What are WhatsApps? No, really, what are they? This may sound like a question asked by an increasingly puzzled grandad at Christmas, but it has become central to British politics.
Westminster has, over the past few weeks, waited with bated breath to see if the messages sent to and from ministers during the pandemic would be handed over to the Covid inquiry. Heather Hallett, who is running the investigation, demanded that the full cache be released before the public evidence sessions began, but to no avail. Boris Johnson has said he has given his messages to the Cabinet Office, which decided on Thursday afternoon to launch legal action to avoid having to pass them on.
If we care about the way that government is run and how records are kept, the three-way tussle between the inquiry chair, mandarins and the former prime minister about whether these messages can remain private concerns all of us.
As everyone who follows British politics will know, WhatsApp is now where most discussions are had. It’s used by MPs needing to talk to ministers, by whips’ offices trying to keep their benches in check, by journalists confidently talking to their sources, and by everyone else for gossip and general tittle-tattle. Coups against serving prime ministers have been organised in WhatsApp groups and so have leadership campaigns and rebellions on parliamentary votes. The story’s quite simple, really: over the past decade, WhatsApp has taken over Westminster.
Still, the question remains: what are WhatsApps? How should the messages be treated? Are they official correspondence? Should they be subject to freedom of information requests? Have they replaced more formal emails? Should they? As is often the case with sweeping technological advances, the world changed so quickly that no one had time to stop and ask about the wider ramifications of it all.
Last year, the Institute for Government called on “the prime minister to uphold guidance stating ministers, special advisers and officials should not use personal phones for substantive government business”. It was hardly a radical demand, but it knew there wasn’t much more it could ask for. The horse was already long gone, there was little point in closing the stable doors.
Transparency campaigners have spent some years arguing that the wholesale move to WhatsApp in British politics is dangerous, and they aren’t exactly wrong. Quick, round-the-clock, private messaging is not a proper way to run a government. Still, it is worth wondering if they are entirely right, and if the WhatsApp supremacy may not be symptomatic of a wider and older problem.

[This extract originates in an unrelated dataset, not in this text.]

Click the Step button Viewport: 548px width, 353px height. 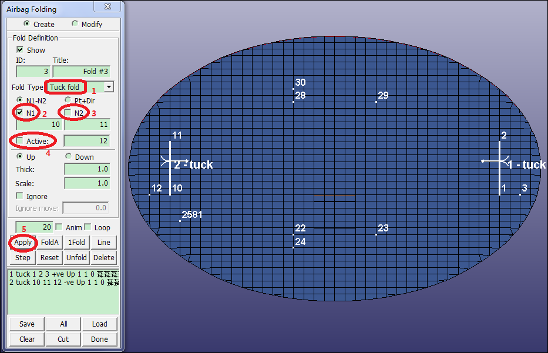pos(23,258)
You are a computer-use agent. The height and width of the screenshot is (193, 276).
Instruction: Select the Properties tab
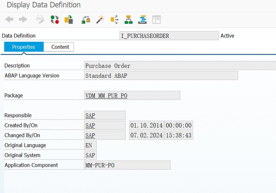coord(23,47)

Scandals about WhatsApp may be eyecatching, but that is – perhaps ironically – because they are bringing a previously hidden part of politics into the public eye. Not long ago, a lot of the conversations now happening online were not taking place through official channels, but face to face on and around the parliamentary estate, with no scrutiny whatsoever.

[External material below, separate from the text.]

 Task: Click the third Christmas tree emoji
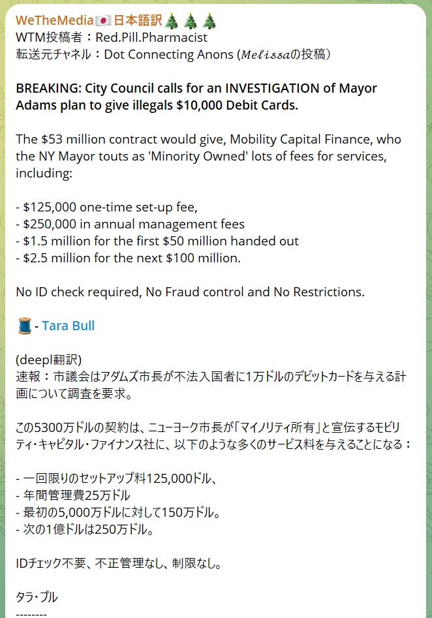coord(209,21)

Ministers went to the tearooms to speak to their backbench colleagues; hacks haunted the bars to try to pick up some stories; would-be rebels met in each other’s offices to start plotting. There wasn’t any meaningful way to find out what was really going on behind the scenes at any given point, as so much of it happened entirely informally.
In a paper on the importance of informal spaces in politics, the professor of government Philip Norton wrote that “space within legislatures is not distributed randomly. It is the product of political choice.” Because the Palace of Westminster was at least partly modelled on gentlemen’s clubs, it naturally encourages camaraderie and private asides. As Churchill once noted, “We shape our buildings and afterwards our buildings shape us.”
Of course, circumstances can also alter human behaviour. In this case, the change was threefold. First, MPs are now expected to spend more time in their constituencies and away from Westminster than they once did. Second, the times at which they vote was changed some years ago, meaning that they do not need to spend as much time on the estate as previously. Finally – and you may well remember this one – the pandemic meant that everyone was stuck at home for months on end, and thus only able to communicate digitally. As a result, parliamentarians ended up taking a lot of their personal conversations online, and the waters between professional and personal conversations were muddied further. The rest is, if not quite history yet, then certainly this week’s headlines.
This doesn’t mean widespread WhatsApp use shouldn’t be a concern. MPs should be allowed to speak freely to one another without worrying about the messages eventually getting out, but they must also understand that the line between official business and personal chatter has become too thin for comfort. Good governance does require a level of formality, and the government must act in a way that means it can be held accountable. WhatsApp is now so ingrained in British political culture that simply telling MPs to refrain from messaging one another won’t quite cut it.
The availability of technology will always influence the way people behave but smartphone apps are, ultimately, nothing but a tool. If we are serious about trying to change the behaviour of our politicians, their surroundings are what we should turn our attention to. Perhaps one way to drastically alter the way future generations of politicians communicate would be to finally make them leave the Palace of Westminster so it can be renovated.
It wouldn’t be an immediate shift, as only new intakes would benefit from the more professionally suited surroundings, but it would be worth it. Technology will keep evolving whatever happens – thinking differently may be the only way to deal with it.